C’est peut-être d’ailleurs le point qui m’a le plus chagriné sur le salon, il y a une sorte de course au manège le plus impressionnant, celui qui parviendra à retenir le plus vite l’attention du public grâce à son concept ou un objet physique (un vélo, un rameur, une chaise sur ressort). Derrière ces démos amusantes à expérimenter quelques minutes se cache une absence de gameplay cruelle, faisant encore passer la réalité virtuelle pour une mode passagère. J’espérais de ce Laval Virtuel quelques surprises, des concepts originaux voire des jeux qui auraient pu m’inciter à craquer pour un casque de réalité virtuelle, ce n’était pas vraiment le cas. HTC était ainsi bien présent pour faire essayer son casque de réalité virtuelle, mais toujours avec les mêmes démos que l’on a déjà fait de nombreuses fois. Même son de cloche du côté de Unity, qui présentait quelques jeux utilisant les trois principaux casques de réalité virtuelle du moment (dont le Gear VR), mais dont aucun ne parvenait réellement à se détacher du lot. Le message était clair : « nous aussi, nous savons faire de la réalité virtuelle ».

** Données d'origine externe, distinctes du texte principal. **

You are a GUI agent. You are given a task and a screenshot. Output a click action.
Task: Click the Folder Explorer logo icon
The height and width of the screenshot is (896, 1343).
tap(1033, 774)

Plus loin, cachés dans des stands beaucoup plus petits se cachait des casques et des accessoires moins onéreux, mais beaucoup plus grand public. Les sociétés et start-up de cardboard étaient beaucoup moins nombreuses cette année qu’en 2015. Pourtant, de l’avis même des ingénieurs et spécialistes, ce sont eux qui parviendront à démocratiser la VR auprès du grand public. Cette année, on pouvait trouver la société Ximmerse qui proposait un petit dispositif permettant de jouer avec des joysticks comparables à ceux du HTC Vive ou du PS Move sur un Gear VR. Pour ce faire, un tracker semblable au Leap Motion était collé à la façade d’un Gear VR afin de repérer deux joysticks comprenant des constellations, ces points reflétant la lumière pour tracker des objets dans l’espace. Ne vous attendez pas à une précision aussi folle que celle du HTC Vive, mais c’est une solution réaliste d’un point de vue financier qui a le mérite d’exister.

 

Une période de transition ?

L’année dernière, les casques de réalité virtuelle semblaient appartenir à un futur lointain. Le Laval Virtual semblait alors rempli de promesses incroyables et permettait de toucher et d’essayer plus facilement cette réalité virtuelle. En un an, la réalité virtuelle est devenue un sujet plus commun et désormais plus connu des amateurs de technologie. Et de ce point de vue, je dois bien admettre que cette édition 2016 n’avait rien de véritablement surprenant. Les innovations étaient rares ou discrètes (sûrement parce qu’elles étaient surtout logicielles) et les concepts avaient un petit air de déjà vu. On sent clairement que le salon est dans une période d’entre-deux : celle où les casques de réalité virtuelle grand public ne sont pas encore exploités à leur plein potentiel et celle où la réalité virtuelle professionnelle ne semble plus aussi impressionnante qu’avant.

Si la réalité virtuelle est quelque chose qui vous intéresse sans que vous ayez eu l’occasion de l’essayer, nous vous conseillons toutefois vivement de vous rendre au Laval Virtual. Le salon est parfaitement organisé, avec de nombreux hôtes et hôtesses d’accueil présent sur les stands pour expliquer en français les différents matériels et concepts utilisés. L’entrée pour le grand public ne coûte que 7 euros par jour (10 euros les deux journées) et permet d’essayer très facilement le HTC Vive ou de belles démos sur l’Oculus Rift. Une chose est certaine, nous y retournerons l’année prochaine pour surveiller de près les évolutions de ce domaine.